-- Opening Marker --

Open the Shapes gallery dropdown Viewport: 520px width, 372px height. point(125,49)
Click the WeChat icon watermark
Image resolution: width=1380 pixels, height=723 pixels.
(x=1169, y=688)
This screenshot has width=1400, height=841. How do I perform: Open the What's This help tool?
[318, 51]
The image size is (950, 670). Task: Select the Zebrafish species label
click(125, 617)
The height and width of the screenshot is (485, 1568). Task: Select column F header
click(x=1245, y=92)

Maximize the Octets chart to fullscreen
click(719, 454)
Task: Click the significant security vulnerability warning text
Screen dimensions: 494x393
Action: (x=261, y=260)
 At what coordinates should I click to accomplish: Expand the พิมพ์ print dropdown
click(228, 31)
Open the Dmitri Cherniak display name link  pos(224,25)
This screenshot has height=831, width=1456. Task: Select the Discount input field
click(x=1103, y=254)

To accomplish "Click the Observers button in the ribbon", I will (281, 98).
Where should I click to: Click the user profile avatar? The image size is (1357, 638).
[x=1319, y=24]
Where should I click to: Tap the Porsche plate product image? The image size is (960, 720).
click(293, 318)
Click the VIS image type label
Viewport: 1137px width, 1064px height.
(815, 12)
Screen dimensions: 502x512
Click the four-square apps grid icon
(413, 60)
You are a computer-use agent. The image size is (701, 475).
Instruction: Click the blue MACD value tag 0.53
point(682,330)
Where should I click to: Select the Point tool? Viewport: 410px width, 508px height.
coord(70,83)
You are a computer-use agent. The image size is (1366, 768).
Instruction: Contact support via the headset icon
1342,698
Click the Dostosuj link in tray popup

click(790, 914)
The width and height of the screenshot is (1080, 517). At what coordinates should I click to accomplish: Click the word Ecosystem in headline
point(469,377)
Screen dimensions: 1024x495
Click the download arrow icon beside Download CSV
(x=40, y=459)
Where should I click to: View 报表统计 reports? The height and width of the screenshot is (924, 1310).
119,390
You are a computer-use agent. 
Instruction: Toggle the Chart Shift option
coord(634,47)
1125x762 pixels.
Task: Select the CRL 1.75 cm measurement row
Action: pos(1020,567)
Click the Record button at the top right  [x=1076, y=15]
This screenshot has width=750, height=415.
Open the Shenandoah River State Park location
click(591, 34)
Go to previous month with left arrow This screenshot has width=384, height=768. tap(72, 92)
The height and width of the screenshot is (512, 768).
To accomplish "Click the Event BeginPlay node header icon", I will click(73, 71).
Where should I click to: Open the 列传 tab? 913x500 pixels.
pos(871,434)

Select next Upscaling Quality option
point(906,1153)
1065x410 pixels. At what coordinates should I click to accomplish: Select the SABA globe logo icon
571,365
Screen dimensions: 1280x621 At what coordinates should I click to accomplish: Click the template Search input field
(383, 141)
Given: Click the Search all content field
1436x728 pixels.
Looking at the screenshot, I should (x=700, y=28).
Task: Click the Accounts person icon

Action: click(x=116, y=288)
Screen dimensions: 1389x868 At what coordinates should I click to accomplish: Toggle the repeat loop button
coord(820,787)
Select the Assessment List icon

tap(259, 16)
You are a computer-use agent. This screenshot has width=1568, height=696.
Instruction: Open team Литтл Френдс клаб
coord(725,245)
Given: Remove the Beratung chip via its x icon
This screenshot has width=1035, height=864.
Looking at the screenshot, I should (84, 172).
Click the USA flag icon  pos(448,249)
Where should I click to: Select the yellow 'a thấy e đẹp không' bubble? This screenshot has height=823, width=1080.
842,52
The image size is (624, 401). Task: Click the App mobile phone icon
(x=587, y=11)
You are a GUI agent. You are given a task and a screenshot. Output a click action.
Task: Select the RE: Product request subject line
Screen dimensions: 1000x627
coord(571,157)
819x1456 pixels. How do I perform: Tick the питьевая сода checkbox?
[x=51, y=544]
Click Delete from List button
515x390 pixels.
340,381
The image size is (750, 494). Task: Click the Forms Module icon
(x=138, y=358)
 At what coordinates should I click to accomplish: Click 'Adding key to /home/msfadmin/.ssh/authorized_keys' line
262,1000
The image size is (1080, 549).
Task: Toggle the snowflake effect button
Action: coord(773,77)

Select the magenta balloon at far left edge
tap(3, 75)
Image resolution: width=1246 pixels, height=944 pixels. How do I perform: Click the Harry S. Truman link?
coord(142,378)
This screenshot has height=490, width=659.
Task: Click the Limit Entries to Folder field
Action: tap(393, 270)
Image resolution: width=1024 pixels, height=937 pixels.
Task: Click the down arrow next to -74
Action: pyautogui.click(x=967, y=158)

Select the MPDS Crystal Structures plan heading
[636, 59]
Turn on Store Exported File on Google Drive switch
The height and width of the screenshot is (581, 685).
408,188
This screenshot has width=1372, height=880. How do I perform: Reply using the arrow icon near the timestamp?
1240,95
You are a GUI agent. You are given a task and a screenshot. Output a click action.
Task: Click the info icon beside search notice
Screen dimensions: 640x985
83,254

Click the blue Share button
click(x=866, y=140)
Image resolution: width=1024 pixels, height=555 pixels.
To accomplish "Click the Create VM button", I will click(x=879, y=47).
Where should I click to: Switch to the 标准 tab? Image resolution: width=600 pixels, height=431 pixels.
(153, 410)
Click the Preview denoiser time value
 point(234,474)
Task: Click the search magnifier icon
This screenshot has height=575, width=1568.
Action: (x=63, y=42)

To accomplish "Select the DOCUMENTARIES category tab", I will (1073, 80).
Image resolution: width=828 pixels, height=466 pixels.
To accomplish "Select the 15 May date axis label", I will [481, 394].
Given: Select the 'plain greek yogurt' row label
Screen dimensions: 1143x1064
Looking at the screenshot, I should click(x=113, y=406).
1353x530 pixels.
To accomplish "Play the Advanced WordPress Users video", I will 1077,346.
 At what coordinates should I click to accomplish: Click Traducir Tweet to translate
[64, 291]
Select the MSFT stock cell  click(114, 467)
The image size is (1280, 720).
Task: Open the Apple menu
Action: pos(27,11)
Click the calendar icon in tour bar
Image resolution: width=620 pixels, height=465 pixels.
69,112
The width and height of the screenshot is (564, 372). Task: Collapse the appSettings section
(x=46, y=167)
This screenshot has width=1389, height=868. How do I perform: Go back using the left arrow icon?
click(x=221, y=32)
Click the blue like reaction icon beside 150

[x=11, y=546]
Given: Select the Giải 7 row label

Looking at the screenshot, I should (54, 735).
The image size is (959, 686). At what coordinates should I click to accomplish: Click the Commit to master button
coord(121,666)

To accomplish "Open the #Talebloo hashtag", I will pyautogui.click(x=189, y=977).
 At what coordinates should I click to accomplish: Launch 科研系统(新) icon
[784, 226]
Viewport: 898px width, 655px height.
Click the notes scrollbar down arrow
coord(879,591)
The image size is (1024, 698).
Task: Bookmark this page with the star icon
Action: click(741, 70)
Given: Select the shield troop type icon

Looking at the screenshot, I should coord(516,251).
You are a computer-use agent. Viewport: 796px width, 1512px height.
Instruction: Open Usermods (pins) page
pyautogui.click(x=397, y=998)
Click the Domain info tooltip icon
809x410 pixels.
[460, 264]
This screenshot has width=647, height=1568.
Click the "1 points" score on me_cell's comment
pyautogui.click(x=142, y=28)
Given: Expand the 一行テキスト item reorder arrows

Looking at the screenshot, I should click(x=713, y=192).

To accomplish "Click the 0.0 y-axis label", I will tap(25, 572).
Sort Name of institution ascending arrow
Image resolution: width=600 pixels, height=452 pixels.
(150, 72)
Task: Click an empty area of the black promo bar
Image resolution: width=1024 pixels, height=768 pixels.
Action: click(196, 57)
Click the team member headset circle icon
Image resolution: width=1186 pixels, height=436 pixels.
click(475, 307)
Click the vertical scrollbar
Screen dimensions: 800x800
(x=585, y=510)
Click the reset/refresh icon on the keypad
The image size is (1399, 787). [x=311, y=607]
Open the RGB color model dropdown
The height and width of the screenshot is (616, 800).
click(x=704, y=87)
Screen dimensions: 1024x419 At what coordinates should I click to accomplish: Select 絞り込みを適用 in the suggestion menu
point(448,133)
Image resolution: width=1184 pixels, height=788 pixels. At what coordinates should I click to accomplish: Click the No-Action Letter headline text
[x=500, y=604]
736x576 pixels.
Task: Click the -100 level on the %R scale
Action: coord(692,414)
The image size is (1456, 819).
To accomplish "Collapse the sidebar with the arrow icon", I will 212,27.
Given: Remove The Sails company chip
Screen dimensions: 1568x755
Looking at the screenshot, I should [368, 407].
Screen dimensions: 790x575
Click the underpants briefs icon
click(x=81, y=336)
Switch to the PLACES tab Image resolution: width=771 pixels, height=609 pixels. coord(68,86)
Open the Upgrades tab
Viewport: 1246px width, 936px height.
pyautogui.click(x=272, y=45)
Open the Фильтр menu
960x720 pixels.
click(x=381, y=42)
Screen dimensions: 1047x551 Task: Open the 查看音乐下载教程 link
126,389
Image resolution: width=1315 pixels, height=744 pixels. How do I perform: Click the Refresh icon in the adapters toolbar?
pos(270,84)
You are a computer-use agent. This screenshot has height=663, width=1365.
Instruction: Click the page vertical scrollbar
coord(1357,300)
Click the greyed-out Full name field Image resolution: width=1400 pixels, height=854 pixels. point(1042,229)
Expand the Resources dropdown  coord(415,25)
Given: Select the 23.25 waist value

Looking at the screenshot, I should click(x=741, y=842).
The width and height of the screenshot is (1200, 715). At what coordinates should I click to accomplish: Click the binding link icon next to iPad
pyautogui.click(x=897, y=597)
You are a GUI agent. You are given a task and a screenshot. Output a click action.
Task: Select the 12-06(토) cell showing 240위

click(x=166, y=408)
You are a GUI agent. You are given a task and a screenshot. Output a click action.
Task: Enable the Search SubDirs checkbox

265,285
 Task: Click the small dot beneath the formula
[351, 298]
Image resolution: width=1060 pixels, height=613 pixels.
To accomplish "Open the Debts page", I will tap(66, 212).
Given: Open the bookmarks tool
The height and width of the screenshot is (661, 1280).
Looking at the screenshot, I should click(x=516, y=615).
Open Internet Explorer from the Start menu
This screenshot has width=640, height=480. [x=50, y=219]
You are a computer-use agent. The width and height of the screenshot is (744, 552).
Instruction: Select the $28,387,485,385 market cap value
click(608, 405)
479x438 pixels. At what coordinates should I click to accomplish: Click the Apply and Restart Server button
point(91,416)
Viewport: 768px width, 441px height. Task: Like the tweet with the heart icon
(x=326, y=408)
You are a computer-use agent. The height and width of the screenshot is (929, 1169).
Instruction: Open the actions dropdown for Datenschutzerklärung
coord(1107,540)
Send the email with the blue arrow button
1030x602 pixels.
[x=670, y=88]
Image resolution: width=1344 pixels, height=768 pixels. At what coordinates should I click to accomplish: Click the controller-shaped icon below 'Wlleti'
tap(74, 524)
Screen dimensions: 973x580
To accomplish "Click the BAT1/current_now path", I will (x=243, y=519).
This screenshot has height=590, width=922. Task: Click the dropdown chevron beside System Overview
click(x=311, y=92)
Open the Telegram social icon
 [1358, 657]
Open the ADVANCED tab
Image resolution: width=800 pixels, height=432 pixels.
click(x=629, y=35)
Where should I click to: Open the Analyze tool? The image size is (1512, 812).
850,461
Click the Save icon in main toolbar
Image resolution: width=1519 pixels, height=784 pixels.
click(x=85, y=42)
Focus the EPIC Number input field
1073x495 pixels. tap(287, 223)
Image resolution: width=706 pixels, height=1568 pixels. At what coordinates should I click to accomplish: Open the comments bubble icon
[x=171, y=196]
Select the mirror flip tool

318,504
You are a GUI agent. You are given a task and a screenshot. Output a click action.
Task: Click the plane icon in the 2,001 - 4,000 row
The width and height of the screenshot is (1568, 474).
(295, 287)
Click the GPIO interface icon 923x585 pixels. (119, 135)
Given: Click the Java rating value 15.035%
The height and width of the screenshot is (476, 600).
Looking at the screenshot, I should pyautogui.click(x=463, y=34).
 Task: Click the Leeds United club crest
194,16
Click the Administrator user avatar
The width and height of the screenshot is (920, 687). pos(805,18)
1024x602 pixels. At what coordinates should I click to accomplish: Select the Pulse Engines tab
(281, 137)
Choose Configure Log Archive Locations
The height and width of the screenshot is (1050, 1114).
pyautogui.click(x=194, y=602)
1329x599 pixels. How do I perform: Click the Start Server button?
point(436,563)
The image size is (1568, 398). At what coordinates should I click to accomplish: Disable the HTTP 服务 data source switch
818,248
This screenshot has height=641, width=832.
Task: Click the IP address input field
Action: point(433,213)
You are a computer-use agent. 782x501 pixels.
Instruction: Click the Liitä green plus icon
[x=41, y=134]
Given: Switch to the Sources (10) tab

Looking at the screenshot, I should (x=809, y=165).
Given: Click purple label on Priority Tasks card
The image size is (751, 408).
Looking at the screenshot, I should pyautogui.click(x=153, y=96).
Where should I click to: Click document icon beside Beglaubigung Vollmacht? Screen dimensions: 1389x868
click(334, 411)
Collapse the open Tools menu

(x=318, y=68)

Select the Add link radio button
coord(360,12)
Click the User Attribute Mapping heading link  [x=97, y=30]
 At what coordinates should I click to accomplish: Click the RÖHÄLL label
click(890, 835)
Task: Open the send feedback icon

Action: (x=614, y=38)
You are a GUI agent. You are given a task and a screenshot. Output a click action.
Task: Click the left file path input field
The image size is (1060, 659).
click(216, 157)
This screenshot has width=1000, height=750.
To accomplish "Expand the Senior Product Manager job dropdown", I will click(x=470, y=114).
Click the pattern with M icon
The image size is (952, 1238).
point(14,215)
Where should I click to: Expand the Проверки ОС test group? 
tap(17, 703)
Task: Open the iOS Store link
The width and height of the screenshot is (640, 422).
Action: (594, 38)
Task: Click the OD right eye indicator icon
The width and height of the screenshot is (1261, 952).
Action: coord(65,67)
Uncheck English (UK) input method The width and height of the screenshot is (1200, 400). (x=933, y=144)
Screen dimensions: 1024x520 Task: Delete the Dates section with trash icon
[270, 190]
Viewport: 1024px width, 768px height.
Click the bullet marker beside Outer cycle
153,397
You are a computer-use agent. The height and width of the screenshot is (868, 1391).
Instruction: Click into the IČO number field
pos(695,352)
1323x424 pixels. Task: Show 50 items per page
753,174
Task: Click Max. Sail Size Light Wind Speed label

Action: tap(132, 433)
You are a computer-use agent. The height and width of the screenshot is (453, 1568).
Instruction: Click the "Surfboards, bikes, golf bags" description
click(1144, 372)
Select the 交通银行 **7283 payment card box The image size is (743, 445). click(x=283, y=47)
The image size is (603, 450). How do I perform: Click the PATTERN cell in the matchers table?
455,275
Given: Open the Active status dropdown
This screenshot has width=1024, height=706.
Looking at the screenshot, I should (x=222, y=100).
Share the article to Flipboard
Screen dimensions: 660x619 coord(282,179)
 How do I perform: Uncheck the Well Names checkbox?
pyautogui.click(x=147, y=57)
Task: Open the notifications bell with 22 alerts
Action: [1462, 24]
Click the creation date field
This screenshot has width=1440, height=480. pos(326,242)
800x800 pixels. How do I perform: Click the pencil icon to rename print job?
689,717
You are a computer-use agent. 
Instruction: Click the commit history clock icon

-- Closing Marker --

Line count for the word "will": tally the lines of the records above that hold it and give only that figure.

**ANSWER TO THIS EXERCISE:**
12